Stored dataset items
BEGIN
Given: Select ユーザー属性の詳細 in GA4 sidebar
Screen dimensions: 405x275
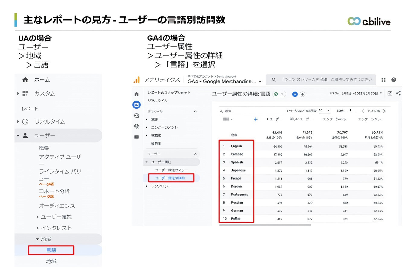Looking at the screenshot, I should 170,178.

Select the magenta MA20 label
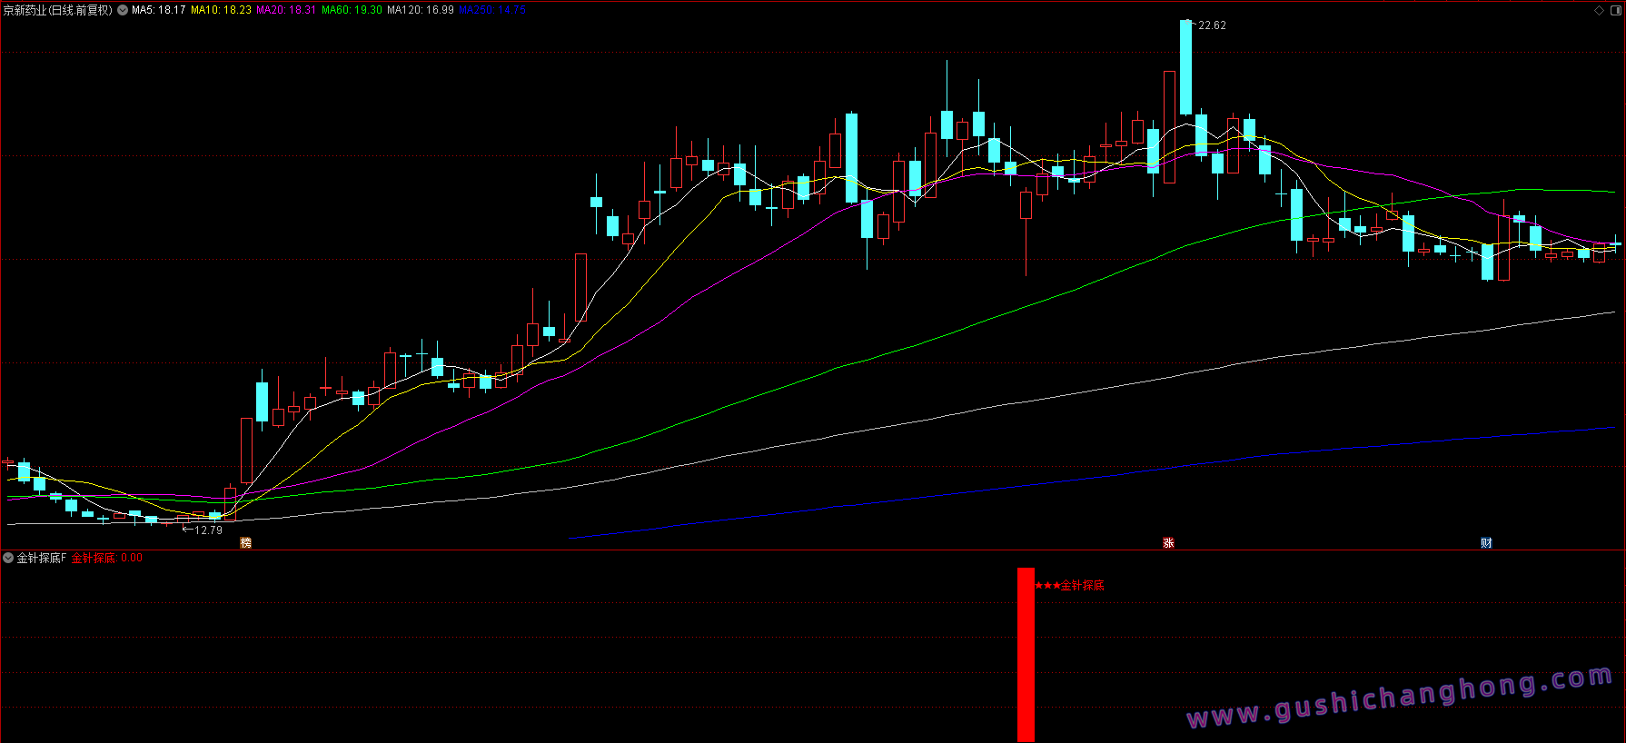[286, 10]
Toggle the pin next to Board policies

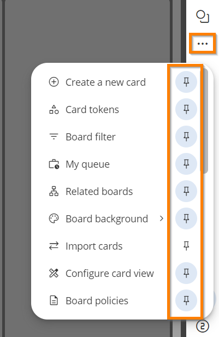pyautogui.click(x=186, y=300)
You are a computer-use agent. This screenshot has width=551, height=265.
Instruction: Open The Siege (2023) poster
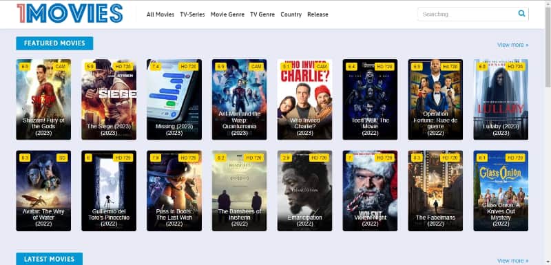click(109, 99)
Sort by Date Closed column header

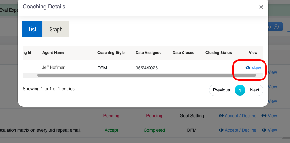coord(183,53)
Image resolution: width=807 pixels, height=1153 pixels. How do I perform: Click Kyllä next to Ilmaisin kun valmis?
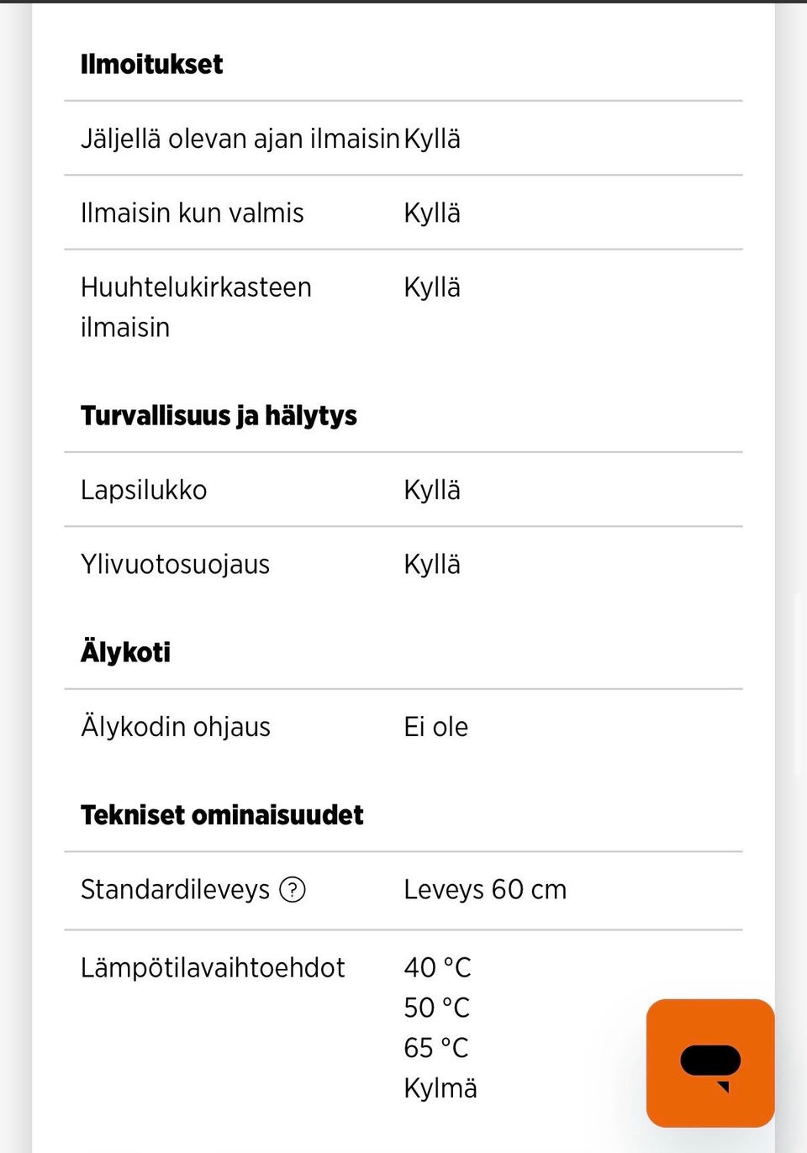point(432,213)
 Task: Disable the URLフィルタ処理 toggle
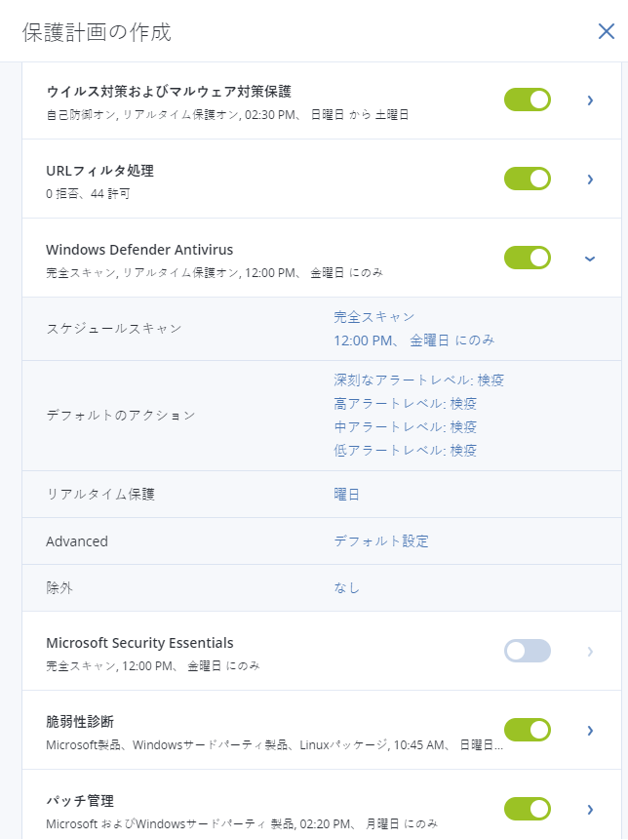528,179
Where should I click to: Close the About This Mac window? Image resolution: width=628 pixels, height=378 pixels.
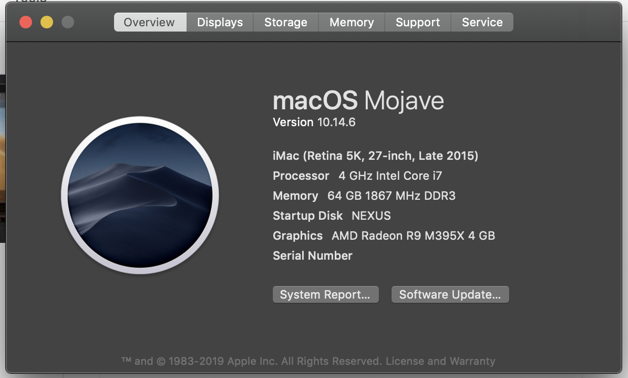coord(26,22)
END
BEGIN
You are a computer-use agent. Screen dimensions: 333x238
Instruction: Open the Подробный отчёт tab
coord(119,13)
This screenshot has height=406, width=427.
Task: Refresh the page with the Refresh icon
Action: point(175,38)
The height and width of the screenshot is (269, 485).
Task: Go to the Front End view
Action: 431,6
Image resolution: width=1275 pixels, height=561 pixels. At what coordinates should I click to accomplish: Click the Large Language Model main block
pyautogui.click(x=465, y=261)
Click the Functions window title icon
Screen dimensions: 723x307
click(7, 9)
END
» About this exercise
Wherever the string "computer" appears in a line of the records above, copy that line.

» Answer area
You are a computer-use agent. This screenshot has width=551, height=265.
You are a computer-use agent. Screen dimensions: 333x238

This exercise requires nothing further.